TÜBA Akademi Konferansı: Prof. Dr. Hüseyin Sarıoğlu “Bir Düşünme Dinamiği Olarak Felsefe-Bilim-Din İlişkileri Üzerine”

TÜBA Asli Üyesi, İstanbul Üniversitesi (İÜ) ve Cumhuriyet Üniversitesi Felsefe Bölümü Öğretim Üyesi Prof. Dr. Hüseyin Sarıoğlu “Bir Düşünme Dinamiği Olarak Felsefe-Bilim-Din İlişkileri Üzerine” başlıklı konferansını 30 Mayıs 2018 Çarşamba günü saat 18:00’de TÜBA-Rabi Medrese’de gerçekleştirecek.

İnsan, diğer canlılar gibi sadece “ân”ı yaşayan bir varlık olmayıp, olgu ve olayları “geçmiş”, “şimdi” ve “gelecek” açısından değerlendirebilen bir varlıktır diyen Prof. Sarıoğlu, bu yönüyle insanın, gaye ve hedef belirleyebilen, bunu gerçekleştirmek üzere planlar yapan, araçlar üreten, böylece geçmişi ve geleceği kuşatarak varlığa egemen olma güç ve yeteneğine sahip yegâne varlık olduğunun altını çizdi.

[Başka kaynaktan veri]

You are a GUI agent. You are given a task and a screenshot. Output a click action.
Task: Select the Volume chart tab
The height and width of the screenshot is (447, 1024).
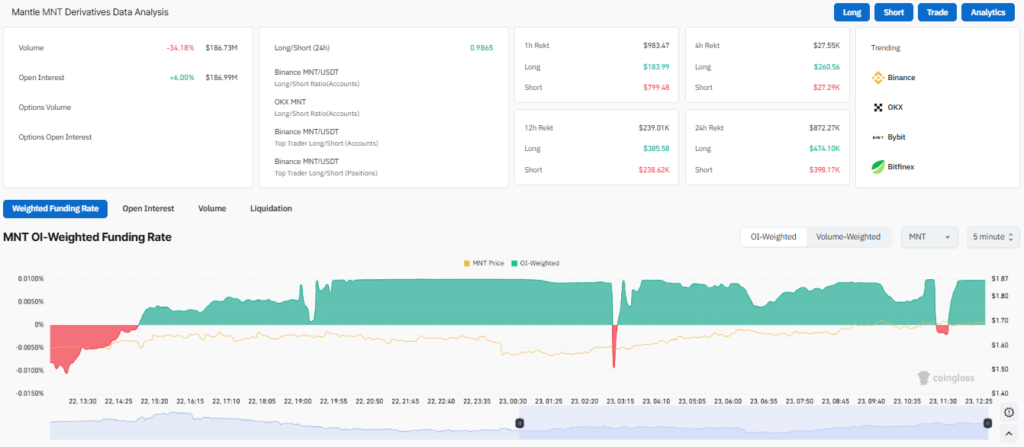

Prof. Dr. Hüseyin Sarıoğlu “Aristo’nun deyişiyle “tabiatı gereği bilmek isteyen” insan, doğal olarak “bilgi” üreten varlıktır. Genel kabule göre bilgi, bilen varlık/özne ile bilinen/bilinmek istenen varlık/nesne arasındaki ilişkidir. Bu ilişkide öznenin mi yoksa nesnenin mi daha fazla ağırlık taşıdığı, bilginin imkânı, kaynağı, alanı ve sınırı yahut değeri gibi sorular bir yana, gündelik/sıradan bilgi, felsefi bilgi, bilimsel bilgi, dinî bilgi gibi birbirinden farklı bilgi türlerinin olduğu bilinmektedir. Gündelik bilgi insanların, temelde aynı biyo-psikolojik yapıları ile benzer doğal ve toplumsal şartlara sahip bulunmalarının sonucu olarak belli bir yöntem, çaba ve araştırma gerektirmeksizin sıradan deney ve deneyimlerle kendiliğinden elde ettikleri bilgidir. Belirli bir amaca yönelik olarak bir yöntem doğrultusunda yürütülen özel bir çaba ve araştırma sonucunda kazanılması bakımından gündelik/sıradan bilgiyi aşan bilgi türlerinin başında bilimsel ve felsefî gelir. Diğer taraftan bilginin kavram, önerme ve yargılardan oluştuğu dikkate alındığında inanç ve değer hükümlerinden oluşan dinin de bir bilgi türü olarak kabulü kaçınılmaz olmaktadır.” dedi.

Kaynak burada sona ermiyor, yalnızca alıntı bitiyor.